## To do
Copy, pictures aside: the lines below from the one that holds "This screenshot has height=818, width=1081." through the final line of the listing, both ends included, exactly as they are and nothing else.

## Exercise data

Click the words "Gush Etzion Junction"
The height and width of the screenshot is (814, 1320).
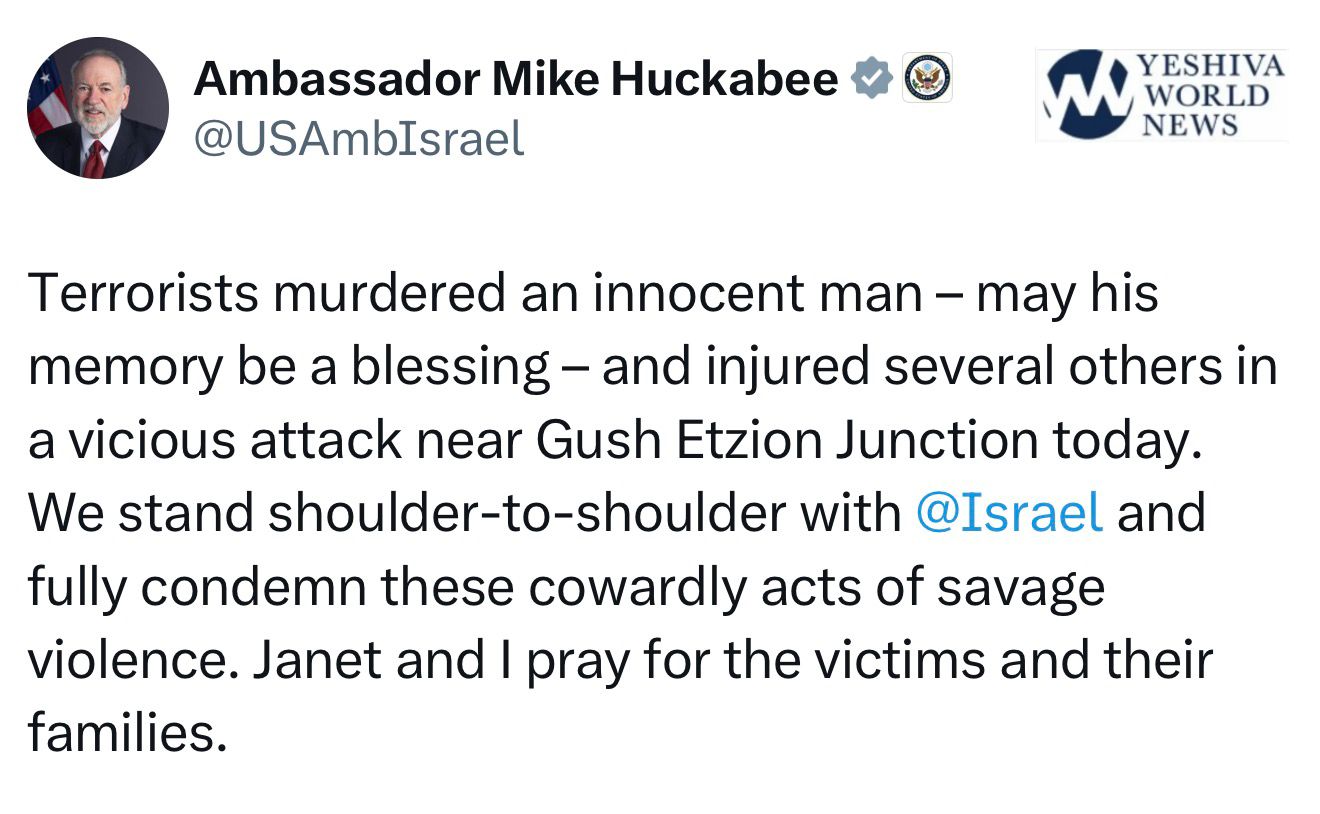click(x=771, y=440)
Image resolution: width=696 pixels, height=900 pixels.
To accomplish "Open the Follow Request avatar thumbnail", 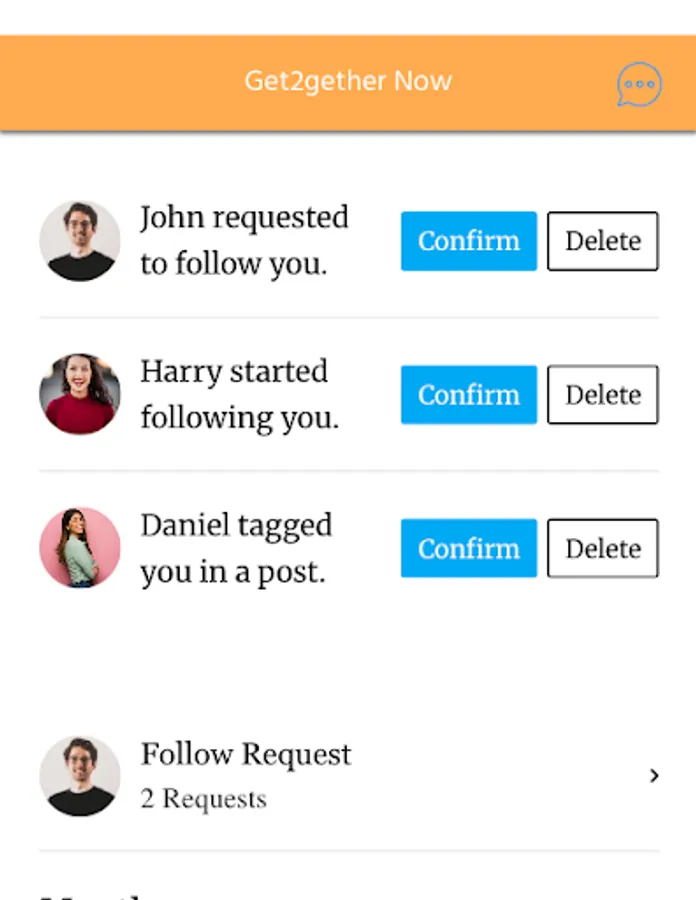I will pos(80,776).
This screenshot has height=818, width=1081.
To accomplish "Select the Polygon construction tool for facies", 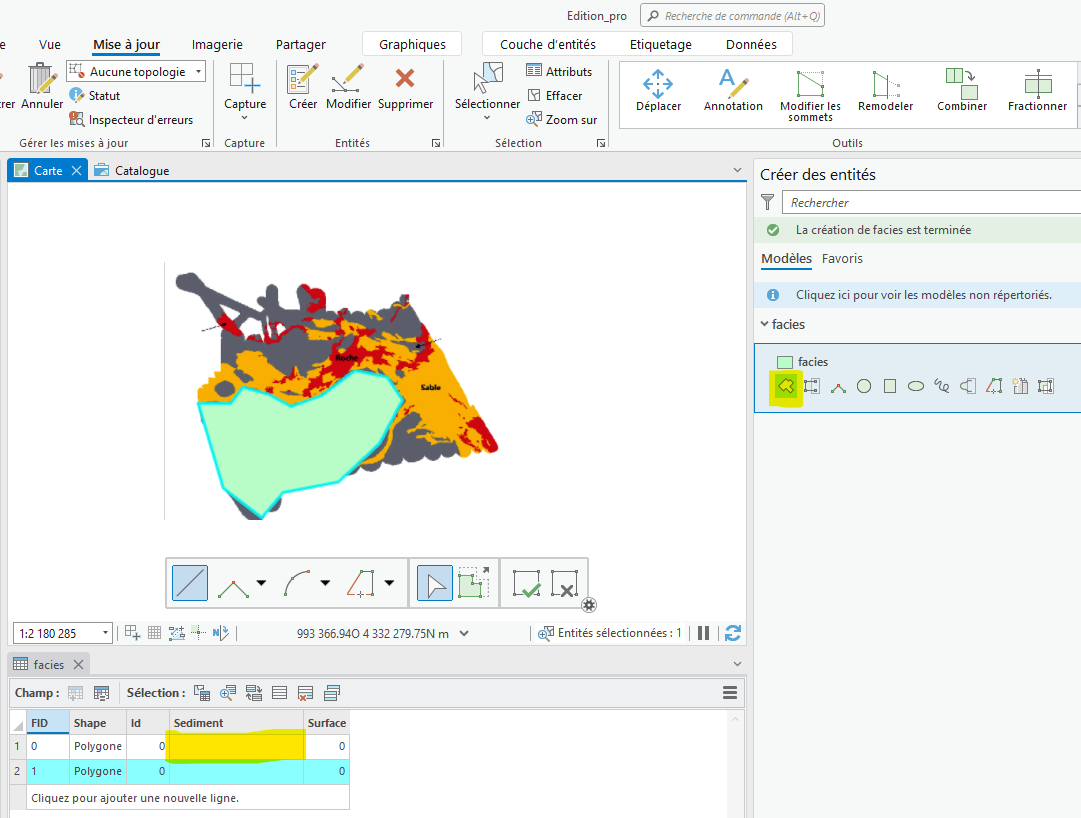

## Answer
This screenshot has height=818, width=1081.
To accomplish "Select the Polygon construction tool for facies", 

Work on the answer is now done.